** Directions **
Convert the records, starting at the line containing "Task: Uncheck the Create retainer checkbox" and ending at the line containing "Action: click(149, 238)", both included, into a JSON list of strings with one string per line. Skip blank lines and leave the pictures out.

** Provided records **

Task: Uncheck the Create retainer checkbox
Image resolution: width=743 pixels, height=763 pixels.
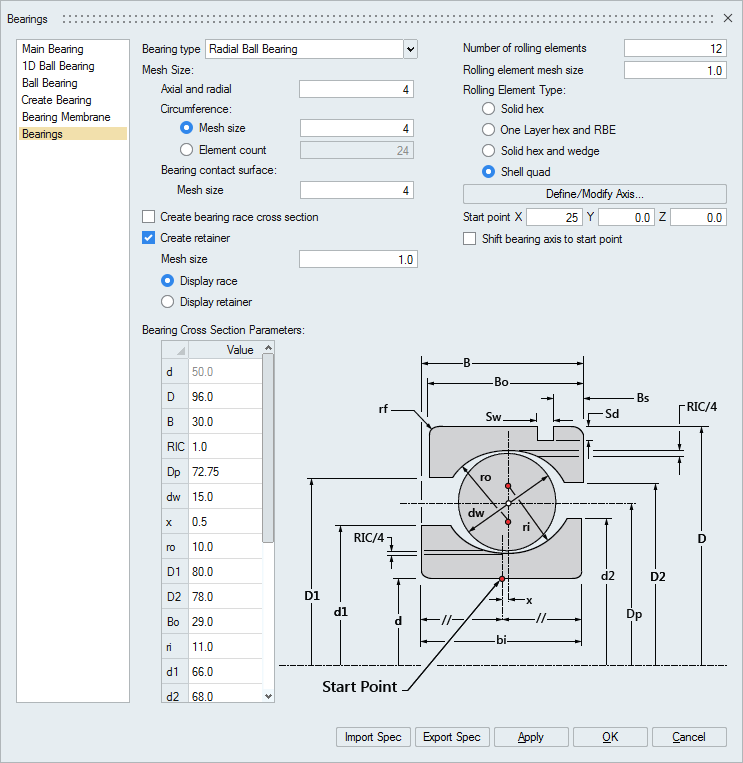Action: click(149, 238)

...

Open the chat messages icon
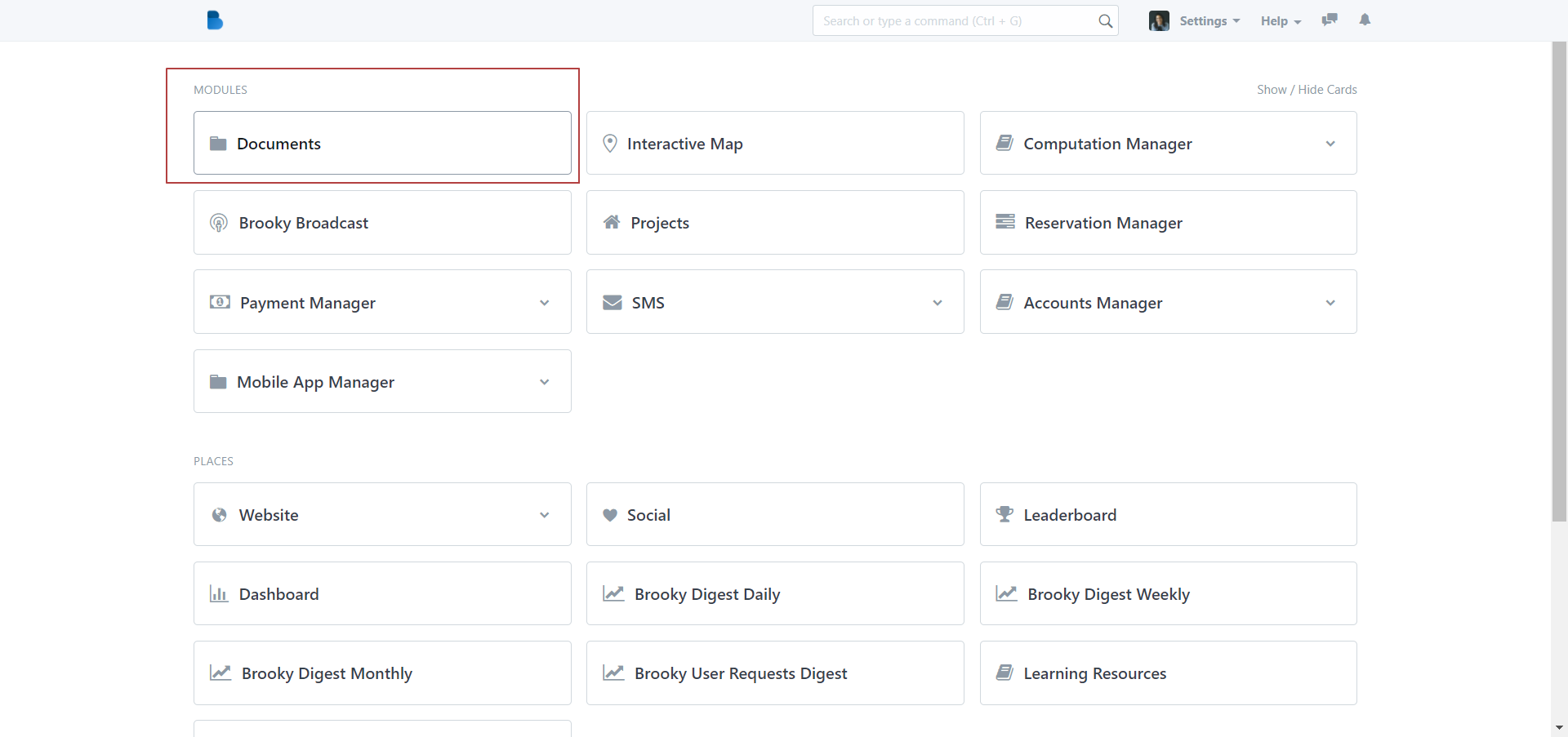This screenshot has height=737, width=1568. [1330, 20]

** Response to this task **
[
  "Task: Uncheck the Create retainer checkbox",
  "Image resolution: width=743 pixels, height=763 pixels.",
  "Action: click(149, 238)"
]